**PROBLEM:** Entries follow. Give back exactly the lines starting at the one containing "Arts (238, 128)" and ending at the one containing "[Permalink to Genesis", and no other lines.
#####
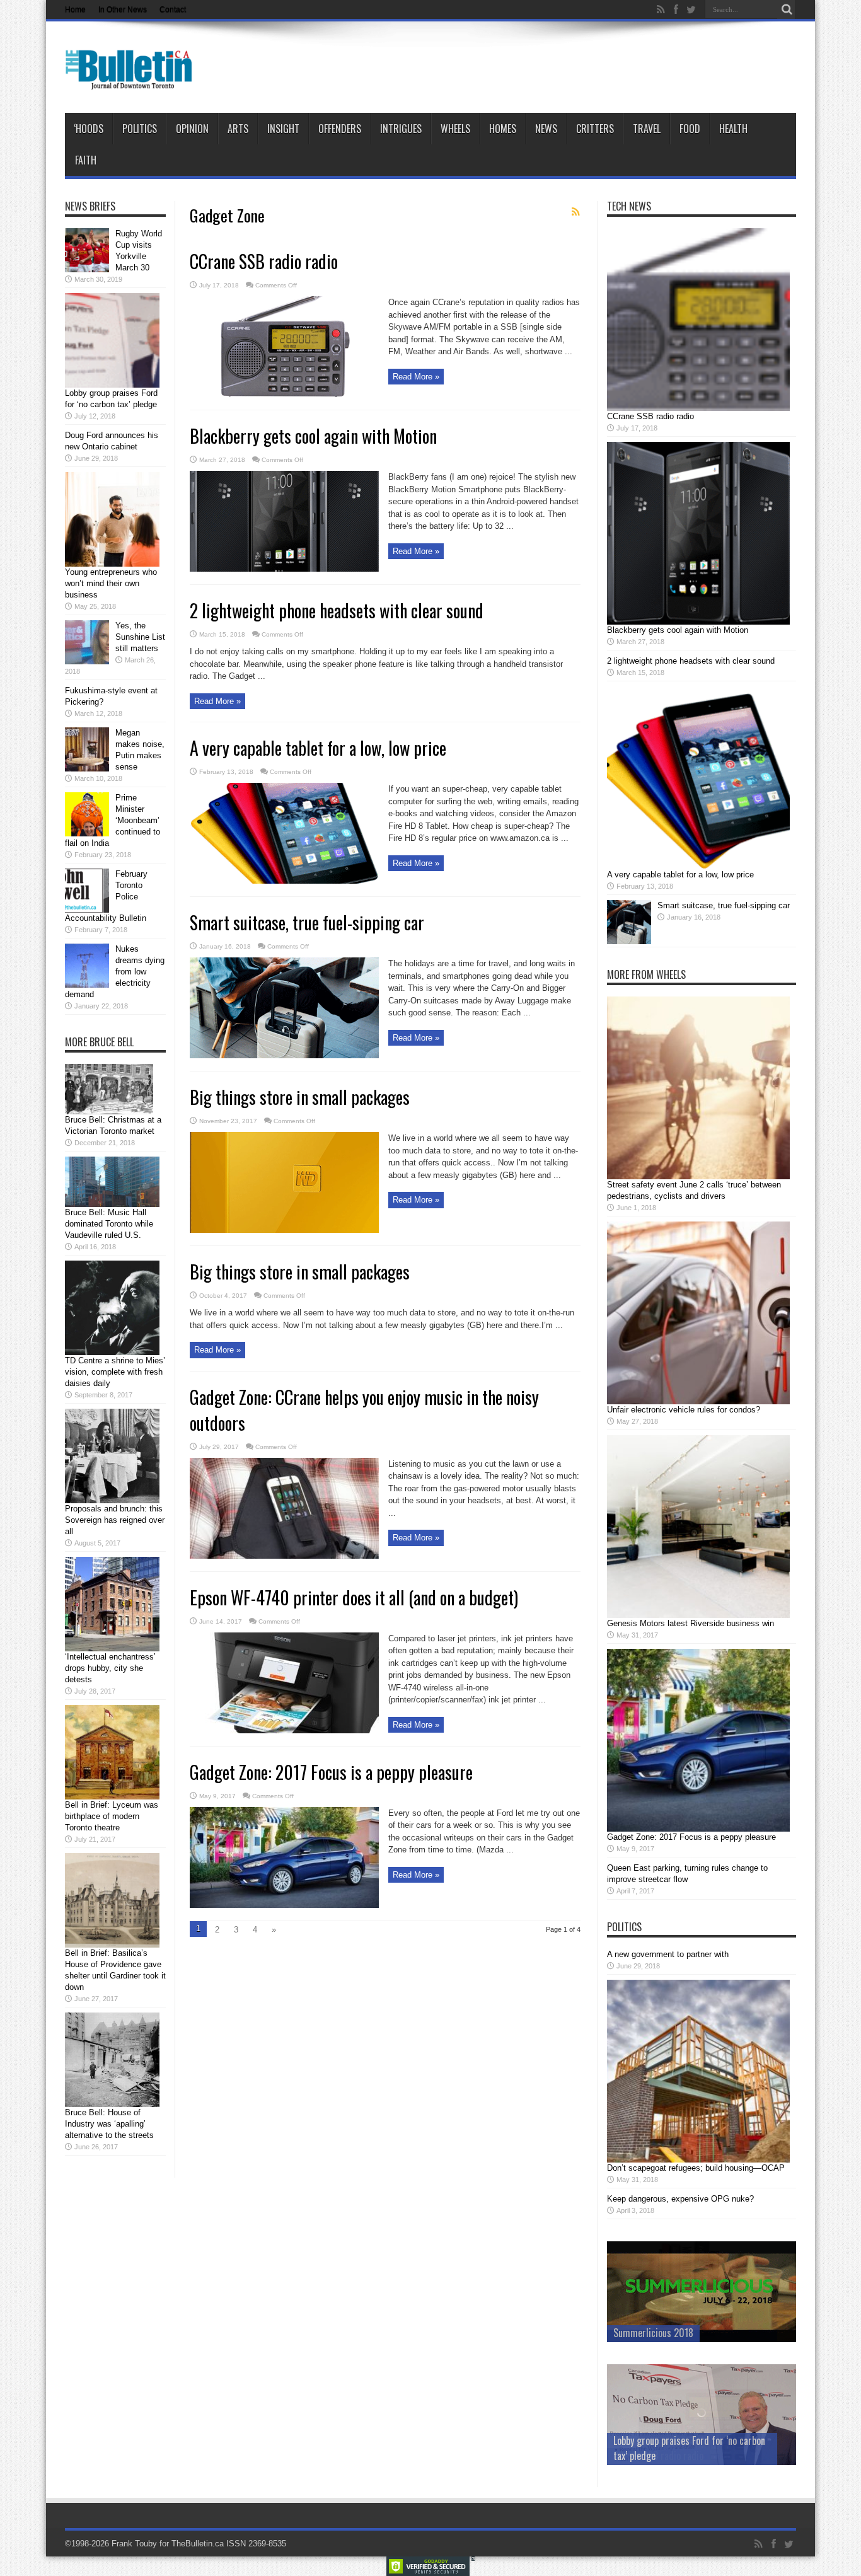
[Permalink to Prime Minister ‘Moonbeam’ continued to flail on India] (87, 833)
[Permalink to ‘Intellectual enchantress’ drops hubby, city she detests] (112, 1648)
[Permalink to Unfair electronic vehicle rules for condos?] (698, 1401)
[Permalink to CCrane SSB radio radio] (284, 394)
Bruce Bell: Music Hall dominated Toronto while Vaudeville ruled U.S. (109, 1224)
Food (689, 128)
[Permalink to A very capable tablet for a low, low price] (284, 881)
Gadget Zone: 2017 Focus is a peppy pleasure (331, 1772)
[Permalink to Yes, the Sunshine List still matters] (87, 661)
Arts (238, 128)
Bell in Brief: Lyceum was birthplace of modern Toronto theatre (111, 1816)
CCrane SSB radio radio (264, 261)
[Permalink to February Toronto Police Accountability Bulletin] (87, 910)
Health (733, 128)
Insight (283, 128)
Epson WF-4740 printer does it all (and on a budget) (354, 1597)
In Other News (122, 9)
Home (75, 9)
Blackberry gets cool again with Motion (313, 436)
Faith (85, 160)
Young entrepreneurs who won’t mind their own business (111, 583)
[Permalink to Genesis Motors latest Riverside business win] (698, 1615)
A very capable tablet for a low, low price (318, 748)
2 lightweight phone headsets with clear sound (336, 610)
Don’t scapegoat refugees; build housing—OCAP (696, 2168)
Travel (647, 128)
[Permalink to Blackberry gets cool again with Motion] (284, 569)
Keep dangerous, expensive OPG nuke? (680, 2198)
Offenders (339, 128)
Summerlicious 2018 (653, 2332)
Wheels (455, 128)
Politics (139, 128)
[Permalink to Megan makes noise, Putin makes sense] (87, 768)
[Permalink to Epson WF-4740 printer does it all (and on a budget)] (284, 1730)
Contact (172, 9)
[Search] (786, 9)
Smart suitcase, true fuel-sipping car (307, 922)
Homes (502, 128)
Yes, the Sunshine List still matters (140, 637)
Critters (595, 128)
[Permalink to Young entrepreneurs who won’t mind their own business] (112, 564)
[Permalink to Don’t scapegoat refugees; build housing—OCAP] (698, 2159)
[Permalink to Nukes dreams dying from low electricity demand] (87, 985)
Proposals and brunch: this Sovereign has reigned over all (115, 1520)
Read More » (416, 376)
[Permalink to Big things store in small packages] (284, 1230)
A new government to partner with (668, 1954)
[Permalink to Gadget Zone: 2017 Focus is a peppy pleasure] (284, 1905)
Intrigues (401, 128)
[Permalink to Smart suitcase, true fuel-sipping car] (284, 1055)
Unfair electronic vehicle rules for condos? (683, 1409)
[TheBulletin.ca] (132, 81)
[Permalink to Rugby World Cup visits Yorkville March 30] (87, 269)
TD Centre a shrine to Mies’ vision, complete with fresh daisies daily (115, 1372)
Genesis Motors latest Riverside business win (690, 1623)
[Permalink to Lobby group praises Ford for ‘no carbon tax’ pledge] (112, 385)
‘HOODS (88, 128)
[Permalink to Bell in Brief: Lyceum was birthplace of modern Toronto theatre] (112, 1796)
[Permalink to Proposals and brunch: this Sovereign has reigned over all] (112, 1500)
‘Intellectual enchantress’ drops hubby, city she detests (110, 1668)
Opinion (192, 128)
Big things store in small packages (300, 1097)
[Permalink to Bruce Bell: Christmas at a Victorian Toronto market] (109, 1111)
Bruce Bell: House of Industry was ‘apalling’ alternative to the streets (109, 2124)
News (546, 128)
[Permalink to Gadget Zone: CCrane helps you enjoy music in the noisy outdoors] (284, 1556)
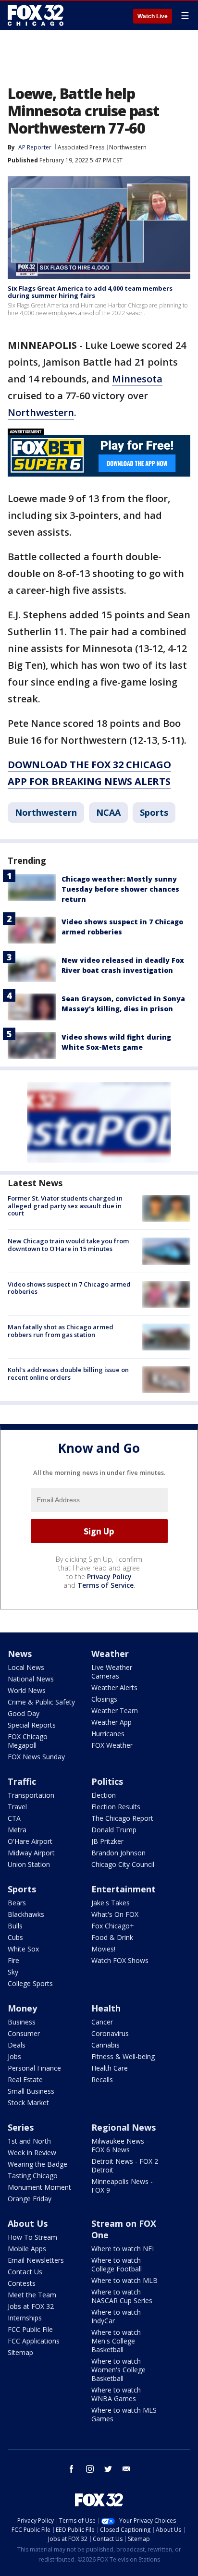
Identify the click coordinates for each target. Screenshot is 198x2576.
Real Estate (25, 2079)
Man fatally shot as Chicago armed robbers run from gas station (60, 1331)
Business (22, 2021)
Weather (110, 1653)
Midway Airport (31, 1852)
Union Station (29, 1864)
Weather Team (114, 1710)
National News (31, 1678)
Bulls (15, 1925)
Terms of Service (105, 1585)
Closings (104, 1699)
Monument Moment (39, 2187)
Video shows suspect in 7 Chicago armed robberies (69, 1288)
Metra (17, 1829)
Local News (26, 1667)
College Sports (30, 1983)
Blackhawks (26, 1914)
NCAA (108, 812)
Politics (107, 1781)
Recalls (102, 2079)
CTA (14, 1818)
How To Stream (32, 2237)
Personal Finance (34, 2068)
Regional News (123, 2127)
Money (22, 2008)
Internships (25, 2317)
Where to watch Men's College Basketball (116, 2341)
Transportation (31, 1795)
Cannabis (105, 2044)
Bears (17, 1902)
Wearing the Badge (37, 2164)
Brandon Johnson (118, 1852)
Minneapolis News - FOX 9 (122, 2186)
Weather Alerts (114, 1687)
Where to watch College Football (116, 2264)
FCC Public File (30, 2329)
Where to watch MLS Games (124, 2414)
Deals (16, 2044)
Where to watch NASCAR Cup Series (121, 2296)
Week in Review (32, 2152)
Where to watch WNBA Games (116, 2394)
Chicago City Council (122, 1864)
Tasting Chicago (33, 2175)
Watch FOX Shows (119, 1960)
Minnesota (137, 378)
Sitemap (20, 2352)
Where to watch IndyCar (116, 2316)
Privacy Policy (109, 1576)
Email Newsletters (36, 2260)
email (126, 2469)
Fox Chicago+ (112, 1925)
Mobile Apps (27, 2248)
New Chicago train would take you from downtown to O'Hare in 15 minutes (68, 1245)
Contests (22, 2283)
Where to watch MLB (124, 2280)
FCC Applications (34, 2340)
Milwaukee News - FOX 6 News (119, 2145)
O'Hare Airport (30, 1841)
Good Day (23, 1713)
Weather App (111, 1722)
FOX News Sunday (36, 1756)
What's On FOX (114, 1914)
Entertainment (123, 1889)
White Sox (23, 1948)
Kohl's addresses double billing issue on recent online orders (68, 1373)
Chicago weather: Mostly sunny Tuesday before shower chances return (120, 889)
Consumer (24, 2033)
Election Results (115, 1806)
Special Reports (32, 1725)
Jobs (14, 2056)
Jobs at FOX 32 (31, 2306)
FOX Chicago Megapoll (28, 1741)
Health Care (109, 2068)
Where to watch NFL (123, 2248)
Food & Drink (112, 1937)
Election (103, 1795)
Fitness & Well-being (123, 2056)
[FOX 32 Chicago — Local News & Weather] (35, 15)
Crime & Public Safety (41, 1701)
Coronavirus (110, 2033)
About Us (28, 2223)
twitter (108, 2469)
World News (27, 1690)
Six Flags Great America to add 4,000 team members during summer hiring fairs (90, 292)
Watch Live (152, 16)
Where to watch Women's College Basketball (118, 2369)
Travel (17, 1806)
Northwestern (128, 147)
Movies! (103, 1948)
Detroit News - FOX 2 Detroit (124, 2165)
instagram (90, 2469)
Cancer (102, 2021)
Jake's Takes (110, 1902)
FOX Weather (112, 1745)
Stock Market (28, 2102)
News (20, 1653)
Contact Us (25, 2271)
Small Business (31, 2091)
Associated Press (81, 147)
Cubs (15, 1937)
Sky (13, 1971)
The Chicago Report (122, 1818)
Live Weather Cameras (111, 1672)
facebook (71, 2469)
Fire (13, 1960)
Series (21, 2127)
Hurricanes (107, 1733)
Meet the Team (32, 2294)
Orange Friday (29, 2198)
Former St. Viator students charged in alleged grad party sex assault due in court (65, 1205)
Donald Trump (113, 1829)
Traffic (22, 1781)
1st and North (29, 2141)
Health (106, 2008)
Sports (154, 812)
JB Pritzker (107, 1841)
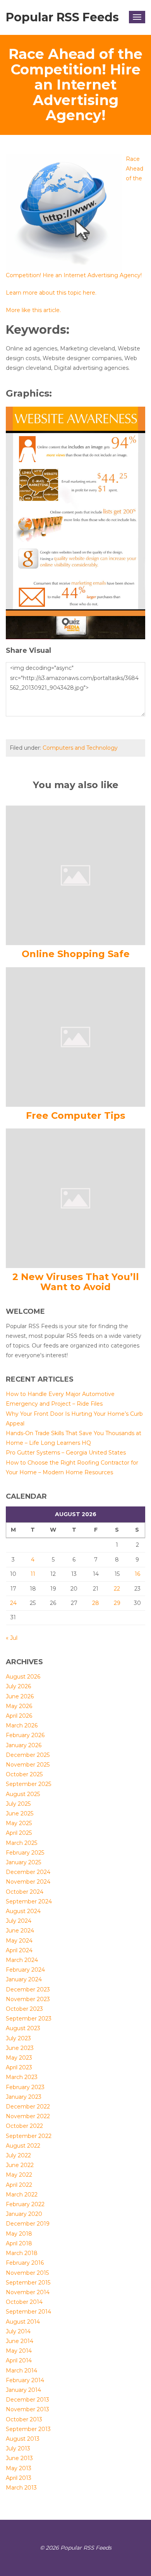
#####
**EXPECTED OUTPUT:**
Arts (238, 128)
Bell in Brief: Lyceum was birthplace of modern Toronto theatre (111, 1816)
CCrane SSB radio radio (264, 261)
[Permalink to February Toronto Police Accountability Bulletin] (87, 910)
Health (733, 128)
Insight (283, 128)
Epson WF-4740 printer does it all (and on a budget) (354, 1597)
In Other News (122, 9)
Home (75, 9)
Blackberry gets cool again with Motion (313, 436)
Faith (85, 160)
Young entrepreneurs who won’t mind their own business (111, 583)
[Permalink to Genesis Motors latest Riverside business win] (698, 1615)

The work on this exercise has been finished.